There are of course limitations to this analysis. Because aspirin is an over-the-counter medication, the use of EHR data to capture usage likely underestimates the percentage of the population actually using the medication. There is no reason to believe that the underestimated usage dramatically changed between study periods, in particular as it relates to newly diagnosed individuals. This dataset comes from 11 distinct clinical organizations across 6 states that are not related except through their participation in eNQUIRENet; thus it is unlikely that widespread, independent medication reconciliation activities fully account for the results. The results for individuals who newly entered the cohorts across time periods also reduce the likelihood that medication reconciliation efforts over time could account for the findings. Thus the observed changes are not likely to be entirely due to recording artifact.

It is clear that many of the newly diagnosed patients placed on aspirin met criteria for primary prevention as outlined by the US Preventive Services Task Force[2] or ADA/AHA guidelines[16–18] at the time. Thus the clinicians in these practices cannot be criticized for following published guidelines, and some were subject to pay-for-performance evaluations based on increasing the use of aspirin for primary prevention. The inclusion of aspirin as a quality metric is likely to have blunted any impact of the new data from controlled trials or the subtle changes in the ADA/AHA guidelines. In addition, during this time period data were emerging that indicated low-dose aspirin may be beneficial in reducing risk of colon cancer. This could have blunted the impact of repeated negative studies for primary prevention of cardiovascular events, although meta-analysis supporting the use of low-dose aspirin for colon cancer prevention appeared long after the time period in question.[25,26] Furthermore, the meta-analysis by Shesasai et al[23] evaluated cancer mortality as well as CVD mortality and found no overall effect of aspirin use on cancer deaths.

With regard to aspirin prescriptions in the EHR, it is impossible to know the validity of the data at the population level. In some cases, the timing of a patient's diagnosis and initiation of aspirin therapy may not be captured accurately. It is possible to imagine patients who are well known to a practice, having been previously diagnosed with diabetes and prescribed aspirin, but the aspirin data are entered later, only after a prompt from the EHR. Likewise, a patient who was placed on aspirin in 2007 may have been discouraged from aspirin use at a later visit but refused to stop taking it. In any case, it is not likely that the reliability of the data changed enough over time to actually mask a decrease in the use of aspirin for primary prevention. The analysis of new diagnoses per time period would argue against this scenario; it is unlikely that new usage would go up over time if clinicians were actively discouraging aspirin use for primary prevention, and medication reconciliation activities would not be a major factor in individuals just entering the high risk cohorts. As aspirin can be obtained without a prescription and is generally considered to be harmless, it is more likely that patients did not report use and that true aspirin consumption is actually higher.

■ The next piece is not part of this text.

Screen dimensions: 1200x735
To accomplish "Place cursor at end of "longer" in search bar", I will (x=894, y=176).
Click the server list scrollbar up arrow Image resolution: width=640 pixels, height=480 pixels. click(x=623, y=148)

While this is good news for the population with known CVD, it is potentially concerning for the primary prevention populations.

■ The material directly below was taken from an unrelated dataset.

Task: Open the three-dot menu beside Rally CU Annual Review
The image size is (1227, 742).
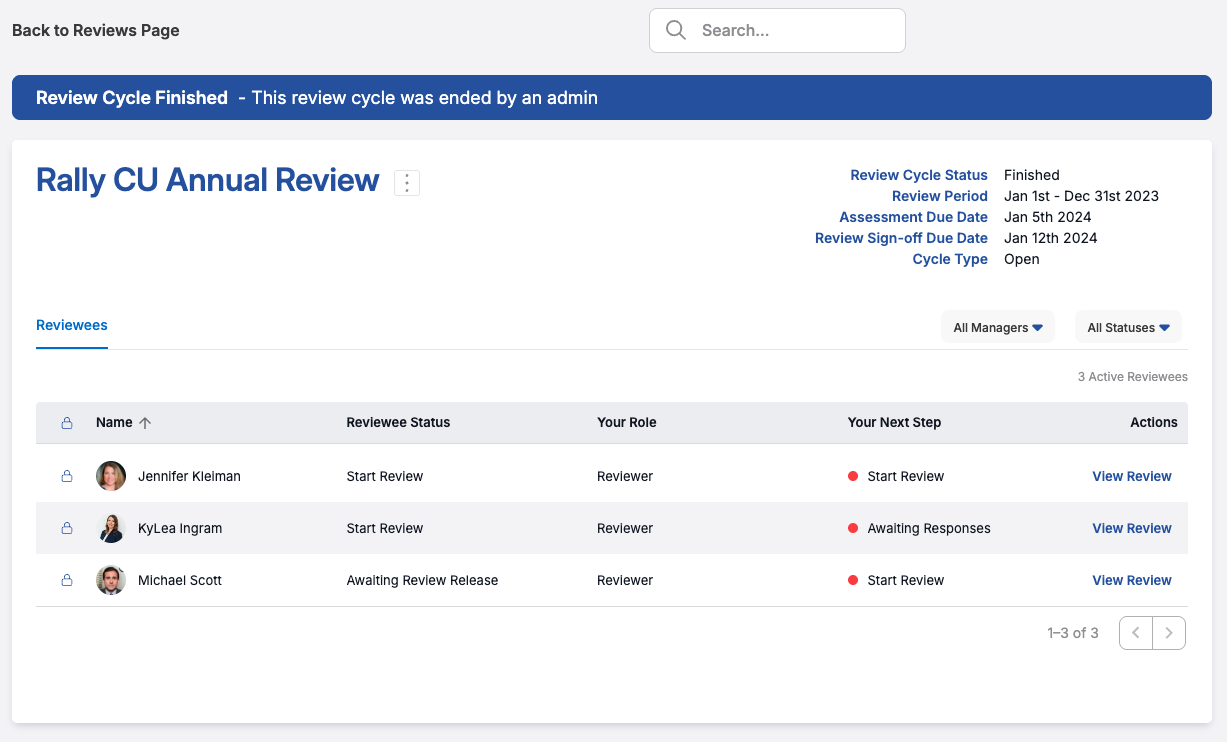Action: [x=407, y=183]
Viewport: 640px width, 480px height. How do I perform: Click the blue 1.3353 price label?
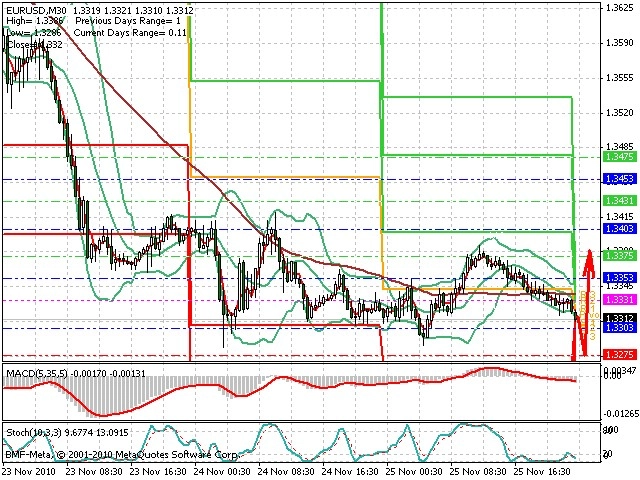coord(620,278)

A strength of this analysis is that it includes multiple primary care organizations across multiple states using varying EHRs; thus it is unlikely that any organization-specific activity, such as medication reconciliation improvements, could explain the findings. Furthermore, the data are drawn from all individuals >17 years old in these practices and therefore do not represent sampling activities and as such do not require further statistical analysis to represent true changes in this population.